## TEXTAUSZUG:
___

Der gestern bereits erwähnte FAZ-Kommentar von Peter Lückemeier zur Absetzung des Wetzlarer Dekans ist zwar kein besonders intelligentes Stück Zeitungsprosa. Dennoch will ich mir die Mühe einer Replik machen.

Wahrscheinlich ist der am Niederrhein erzkatholisch sozialisierte neue Bischof von Limburg sich nicht im Klaren darüber, wie abstoßend, mitleidslos, realitätsfern seine Maßregelung des Wetzlarer Dekans aufs großstädtische Publikum wirken muss.

Wahrscheinlich ist er sich sehr wohl im Klaren darüber, wie wenig sich ein großstädtisches Publikum um Gott, Glaube, Kirche und Bischof schert. Und wie es höchstens dann Notiz nimmt, wenn es Widerspruch vernimmt.

Homosexuelle Lebenspartnerschaften werden in Frankfurt, Darmstadt oder Wiesbaden anders bewertet als im Westerwald.

Tatsächlich? Ich fürchte, das war einmal.

Der liberale Normalbürger wird sich sagen: Du liebe Güte, da lebt ein homosexuelles Paar seit langem zusammen, besiegelt diesen Bund vor dem Standesamt für immer und erbittet dazu göttlichen Segen – warum sollte die Kirche solch einen Akt des Wohlwollens verweigern?

Seit wann ist der liberale Normalbürger das Maß kirchlicher Dinge? Viel zu oft ist er es, aber er sollte es definitiv nicht sein. Dass homosexuelle Paare vor das Standesamt treten und dort eine Heirat simulieren können, mag zwar dem Normalbürger normal erscheinen. Aber gut und richtig ist es deshalb noch lange nicht.

___

(Gespeicherte Datensätze)

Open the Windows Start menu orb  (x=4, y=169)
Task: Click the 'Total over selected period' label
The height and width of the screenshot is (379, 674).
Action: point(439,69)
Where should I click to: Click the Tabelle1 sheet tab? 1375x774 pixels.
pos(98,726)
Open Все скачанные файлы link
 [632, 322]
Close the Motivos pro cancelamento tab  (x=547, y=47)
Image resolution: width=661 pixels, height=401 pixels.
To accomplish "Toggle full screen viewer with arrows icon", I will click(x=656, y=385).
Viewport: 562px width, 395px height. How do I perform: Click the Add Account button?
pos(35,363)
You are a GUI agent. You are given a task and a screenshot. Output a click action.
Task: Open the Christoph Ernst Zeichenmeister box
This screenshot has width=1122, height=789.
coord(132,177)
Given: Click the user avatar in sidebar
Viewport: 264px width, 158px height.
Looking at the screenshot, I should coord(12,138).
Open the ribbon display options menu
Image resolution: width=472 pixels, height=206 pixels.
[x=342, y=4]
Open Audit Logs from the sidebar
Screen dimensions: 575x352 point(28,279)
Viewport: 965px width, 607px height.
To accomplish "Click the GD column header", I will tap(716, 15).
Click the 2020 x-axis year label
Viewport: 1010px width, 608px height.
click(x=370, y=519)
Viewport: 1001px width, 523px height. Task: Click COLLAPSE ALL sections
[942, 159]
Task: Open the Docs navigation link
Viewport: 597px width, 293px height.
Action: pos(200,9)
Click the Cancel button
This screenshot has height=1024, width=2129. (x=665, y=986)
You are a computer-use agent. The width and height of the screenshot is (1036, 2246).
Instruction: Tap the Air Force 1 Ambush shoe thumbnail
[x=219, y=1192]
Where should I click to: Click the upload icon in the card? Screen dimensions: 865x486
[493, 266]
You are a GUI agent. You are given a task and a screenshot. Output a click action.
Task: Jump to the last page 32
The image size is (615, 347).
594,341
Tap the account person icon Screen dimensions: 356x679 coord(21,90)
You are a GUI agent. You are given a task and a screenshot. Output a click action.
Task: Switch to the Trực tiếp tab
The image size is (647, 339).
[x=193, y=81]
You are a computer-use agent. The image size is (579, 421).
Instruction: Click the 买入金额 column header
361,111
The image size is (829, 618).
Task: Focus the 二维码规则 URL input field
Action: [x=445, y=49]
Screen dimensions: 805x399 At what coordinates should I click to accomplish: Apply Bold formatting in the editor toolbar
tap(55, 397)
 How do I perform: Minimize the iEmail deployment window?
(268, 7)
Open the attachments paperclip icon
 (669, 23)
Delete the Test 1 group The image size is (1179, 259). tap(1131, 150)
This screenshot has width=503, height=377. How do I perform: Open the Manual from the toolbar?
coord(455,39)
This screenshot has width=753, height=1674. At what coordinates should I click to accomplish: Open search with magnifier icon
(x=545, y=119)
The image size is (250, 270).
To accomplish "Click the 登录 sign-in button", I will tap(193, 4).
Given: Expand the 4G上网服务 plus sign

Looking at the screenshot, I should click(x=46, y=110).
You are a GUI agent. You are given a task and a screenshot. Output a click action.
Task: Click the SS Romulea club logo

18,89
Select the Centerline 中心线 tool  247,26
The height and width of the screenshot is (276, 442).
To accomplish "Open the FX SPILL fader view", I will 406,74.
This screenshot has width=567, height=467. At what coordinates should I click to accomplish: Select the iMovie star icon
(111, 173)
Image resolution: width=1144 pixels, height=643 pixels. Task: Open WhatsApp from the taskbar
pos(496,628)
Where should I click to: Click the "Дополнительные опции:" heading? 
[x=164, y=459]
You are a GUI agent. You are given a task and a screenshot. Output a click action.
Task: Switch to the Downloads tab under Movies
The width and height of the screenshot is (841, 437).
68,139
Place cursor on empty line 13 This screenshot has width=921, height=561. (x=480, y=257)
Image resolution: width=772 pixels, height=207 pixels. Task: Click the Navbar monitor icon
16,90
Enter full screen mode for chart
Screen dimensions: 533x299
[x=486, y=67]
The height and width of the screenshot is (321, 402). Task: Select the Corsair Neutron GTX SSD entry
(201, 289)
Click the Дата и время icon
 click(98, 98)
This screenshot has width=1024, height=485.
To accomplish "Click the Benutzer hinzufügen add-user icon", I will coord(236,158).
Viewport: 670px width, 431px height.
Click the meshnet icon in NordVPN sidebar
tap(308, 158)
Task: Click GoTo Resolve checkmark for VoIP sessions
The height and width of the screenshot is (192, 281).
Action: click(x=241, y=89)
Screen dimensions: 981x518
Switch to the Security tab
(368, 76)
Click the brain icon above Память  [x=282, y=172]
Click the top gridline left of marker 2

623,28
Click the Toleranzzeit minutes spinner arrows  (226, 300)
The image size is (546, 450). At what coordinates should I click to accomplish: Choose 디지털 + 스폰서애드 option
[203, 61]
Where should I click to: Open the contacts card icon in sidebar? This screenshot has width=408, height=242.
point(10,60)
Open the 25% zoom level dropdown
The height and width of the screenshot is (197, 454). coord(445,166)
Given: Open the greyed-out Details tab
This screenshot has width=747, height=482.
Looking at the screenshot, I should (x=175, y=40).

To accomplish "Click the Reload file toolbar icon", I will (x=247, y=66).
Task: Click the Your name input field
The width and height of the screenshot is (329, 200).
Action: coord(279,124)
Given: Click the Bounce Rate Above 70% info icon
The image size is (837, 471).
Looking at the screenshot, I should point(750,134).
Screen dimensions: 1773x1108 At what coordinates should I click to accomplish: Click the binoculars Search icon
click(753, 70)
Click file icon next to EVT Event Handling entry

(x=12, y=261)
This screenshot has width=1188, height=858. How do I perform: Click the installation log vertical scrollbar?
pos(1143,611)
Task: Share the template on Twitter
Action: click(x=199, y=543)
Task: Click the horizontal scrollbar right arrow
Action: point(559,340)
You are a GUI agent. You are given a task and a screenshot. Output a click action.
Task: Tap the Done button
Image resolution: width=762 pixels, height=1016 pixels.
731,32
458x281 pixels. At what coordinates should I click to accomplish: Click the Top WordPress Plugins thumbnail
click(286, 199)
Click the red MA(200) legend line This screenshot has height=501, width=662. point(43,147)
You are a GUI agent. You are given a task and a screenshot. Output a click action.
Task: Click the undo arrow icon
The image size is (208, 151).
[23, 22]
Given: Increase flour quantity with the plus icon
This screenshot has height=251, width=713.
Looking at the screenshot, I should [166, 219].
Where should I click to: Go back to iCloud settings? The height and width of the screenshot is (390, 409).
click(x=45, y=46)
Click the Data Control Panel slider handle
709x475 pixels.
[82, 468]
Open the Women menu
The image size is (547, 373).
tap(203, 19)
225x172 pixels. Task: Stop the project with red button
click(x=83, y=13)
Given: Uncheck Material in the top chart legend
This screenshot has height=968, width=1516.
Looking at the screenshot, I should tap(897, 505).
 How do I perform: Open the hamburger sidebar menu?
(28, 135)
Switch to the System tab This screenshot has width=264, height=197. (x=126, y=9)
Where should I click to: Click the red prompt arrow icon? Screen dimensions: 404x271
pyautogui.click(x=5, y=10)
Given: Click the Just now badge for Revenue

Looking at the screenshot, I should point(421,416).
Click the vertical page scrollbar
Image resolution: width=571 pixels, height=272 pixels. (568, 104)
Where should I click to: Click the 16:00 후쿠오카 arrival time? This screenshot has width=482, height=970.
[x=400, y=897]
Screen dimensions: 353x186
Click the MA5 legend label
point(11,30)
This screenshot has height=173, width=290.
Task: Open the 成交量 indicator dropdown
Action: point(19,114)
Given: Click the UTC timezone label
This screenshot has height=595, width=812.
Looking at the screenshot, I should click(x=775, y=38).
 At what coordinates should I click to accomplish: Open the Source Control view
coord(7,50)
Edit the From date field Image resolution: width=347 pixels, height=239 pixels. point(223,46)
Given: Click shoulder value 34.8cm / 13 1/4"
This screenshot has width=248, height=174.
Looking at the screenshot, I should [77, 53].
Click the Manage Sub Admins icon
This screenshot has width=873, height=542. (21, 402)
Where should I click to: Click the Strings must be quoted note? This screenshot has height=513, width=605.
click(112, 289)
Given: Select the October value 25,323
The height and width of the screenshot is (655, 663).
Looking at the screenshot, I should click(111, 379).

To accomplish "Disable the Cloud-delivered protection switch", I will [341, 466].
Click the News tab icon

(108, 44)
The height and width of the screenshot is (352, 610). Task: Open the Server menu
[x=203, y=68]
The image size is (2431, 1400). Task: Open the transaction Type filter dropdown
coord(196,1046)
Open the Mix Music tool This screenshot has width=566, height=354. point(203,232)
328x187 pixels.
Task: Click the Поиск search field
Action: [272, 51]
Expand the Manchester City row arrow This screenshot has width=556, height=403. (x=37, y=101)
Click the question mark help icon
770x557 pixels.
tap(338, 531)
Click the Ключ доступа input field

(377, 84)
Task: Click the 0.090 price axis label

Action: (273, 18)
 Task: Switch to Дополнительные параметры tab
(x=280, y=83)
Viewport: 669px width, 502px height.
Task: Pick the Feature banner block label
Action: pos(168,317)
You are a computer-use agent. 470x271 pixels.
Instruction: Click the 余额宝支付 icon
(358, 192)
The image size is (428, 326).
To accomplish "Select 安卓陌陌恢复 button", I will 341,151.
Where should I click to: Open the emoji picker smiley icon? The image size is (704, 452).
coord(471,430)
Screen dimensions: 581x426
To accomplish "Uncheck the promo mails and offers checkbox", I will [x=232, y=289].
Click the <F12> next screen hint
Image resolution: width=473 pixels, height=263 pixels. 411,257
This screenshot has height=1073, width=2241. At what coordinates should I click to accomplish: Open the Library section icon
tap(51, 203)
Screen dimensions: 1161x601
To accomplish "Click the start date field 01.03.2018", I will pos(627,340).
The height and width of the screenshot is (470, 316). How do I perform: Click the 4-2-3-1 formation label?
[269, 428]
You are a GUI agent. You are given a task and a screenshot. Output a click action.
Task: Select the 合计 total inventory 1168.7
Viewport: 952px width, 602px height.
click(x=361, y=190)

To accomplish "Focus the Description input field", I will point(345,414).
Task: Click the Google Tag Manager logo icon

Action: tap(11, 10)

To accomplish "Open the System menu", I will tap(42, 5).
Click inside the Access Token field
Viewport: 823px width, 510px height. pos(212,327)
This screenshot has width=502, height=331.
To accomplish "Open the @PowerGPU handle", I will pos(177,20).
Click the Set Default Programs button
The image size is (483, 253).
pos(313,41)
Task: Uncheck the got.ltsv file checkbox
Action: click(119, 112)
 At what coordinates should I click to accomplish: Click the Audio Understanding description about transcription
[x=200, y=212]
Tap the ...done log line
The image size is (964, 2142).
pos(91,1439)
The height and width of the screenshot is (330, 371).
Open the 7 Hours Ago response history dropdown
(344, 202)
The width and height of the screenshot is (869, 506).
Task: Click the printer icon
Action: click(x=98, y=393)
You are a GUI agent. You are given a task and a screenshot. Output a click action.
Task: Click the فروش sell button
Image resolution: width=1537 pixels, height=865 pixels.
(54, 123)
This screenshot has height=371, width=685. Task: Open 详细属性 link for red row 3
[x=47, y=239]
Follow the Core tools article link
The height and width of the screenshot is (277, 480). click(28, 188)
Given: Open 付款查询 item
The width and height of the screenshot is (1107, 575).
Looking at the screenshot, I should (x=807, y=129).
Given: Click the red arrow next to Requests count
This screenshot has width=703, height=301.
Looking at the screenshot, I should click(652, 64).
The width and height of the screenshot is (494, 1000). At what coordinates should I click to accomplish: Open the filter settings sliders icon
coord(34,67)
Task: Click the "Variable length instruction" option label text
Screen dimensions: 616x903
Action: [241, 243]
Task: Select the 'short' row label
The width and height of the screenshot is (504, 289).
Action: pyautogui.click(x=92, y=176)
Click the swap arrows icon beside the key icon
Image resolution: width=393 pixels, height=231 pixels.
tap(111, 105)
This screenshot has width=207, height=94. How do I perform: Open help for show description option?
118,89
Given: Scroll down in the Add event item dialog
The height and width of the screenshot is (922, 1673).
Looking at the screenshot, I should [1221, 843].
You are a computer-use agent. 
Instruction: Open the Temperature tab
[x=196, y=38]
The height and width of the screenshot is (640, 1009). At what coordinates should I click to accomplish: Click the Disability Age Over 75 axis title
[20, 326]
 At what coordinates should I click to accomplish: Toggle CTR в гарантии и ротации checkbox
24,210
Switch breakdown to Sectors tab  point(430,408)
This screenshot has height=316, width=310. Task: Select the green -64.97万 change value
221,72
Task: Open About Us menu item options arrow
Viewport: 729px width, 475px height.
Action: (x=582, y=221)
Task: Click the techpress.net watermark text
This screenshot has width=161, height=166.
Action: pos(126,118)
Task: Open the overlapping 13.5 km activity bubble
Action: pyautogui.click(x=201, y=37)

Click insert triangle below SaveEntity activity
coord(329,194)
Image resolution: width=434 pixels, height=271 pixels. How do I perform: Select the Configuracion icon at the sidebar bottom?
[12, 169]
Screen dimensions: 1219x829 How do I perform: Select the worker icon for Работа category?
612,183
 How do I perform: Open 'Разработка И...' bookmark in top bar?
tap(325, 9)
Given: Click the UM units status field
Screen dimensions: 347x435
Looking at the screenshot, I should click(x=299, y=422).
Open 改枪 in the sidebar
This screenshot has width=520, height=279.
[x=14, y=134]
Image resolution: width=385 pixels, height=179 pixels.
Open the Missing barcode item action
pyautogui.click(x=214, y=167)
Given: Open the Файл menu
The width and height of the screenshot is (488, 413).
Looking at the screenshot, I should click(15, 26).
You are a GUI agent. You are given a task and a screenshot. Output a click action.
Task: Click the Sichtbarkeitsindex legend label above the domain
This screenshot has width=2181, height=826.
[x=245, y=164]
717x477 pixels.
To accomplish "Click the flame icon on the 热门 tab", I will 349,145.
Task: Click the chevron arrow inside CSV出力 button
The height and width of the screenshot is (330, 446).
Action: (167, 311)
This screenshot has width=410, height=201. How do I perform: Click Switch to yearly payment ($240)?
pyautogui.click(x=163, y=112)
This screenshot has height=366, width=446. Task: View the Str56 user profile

___

## AUFGABEN:
1. Fasse den Absatz im Textauszug, der mit „Seit wann ist der liberale Normalbürger“ beginnt, kürzer zusammen und behalte seine wesentlichen Aussagen bei.
2. Schreibe im Textauszug alles von „Wahrscheinlich ist der“ bis hinunter zu „als im Westerwald.“ neu und setze dabei „Vogelsberg“ an die Stelle von „Westerwald“.

## ANTWORTEN:
1. Der liberale Normalbürger ist oft das Maß kirchlicher Dinge, sollte es aber nicht sein. Ihm mag normal erscheinen, dass homosexuelle Paare auf dem Standesamt eine Heirat simulieren können. Gut und richtig ist es deshalb nicht.

2.
Wahrscheinlich ist der am Niederrhein erzkatholisch sozialisierte neue Bischof von Limburg sich nicht im Klaren darüber, wie abstoßend, mitleidslos, realitätsfern seine Maßregelung des Wetzlarer Dekans aufs großstädtische Publikum wirken muss.

Wahrscheinlich ist er sich sehr wohl im Klaren darüber, wie wenig sich ein großstädtisches Publikum um Gott, Glaube, Kirche und Bischof schert. Und wie es höchstens dann Notiz nimmt, wenn es Widerspruch vernimmt.

Homosexuelle Lebenspartnerschaften werden in Frankfurt, Darmstadt oder Wiesbaden anders bewertet als im Vogelsberg.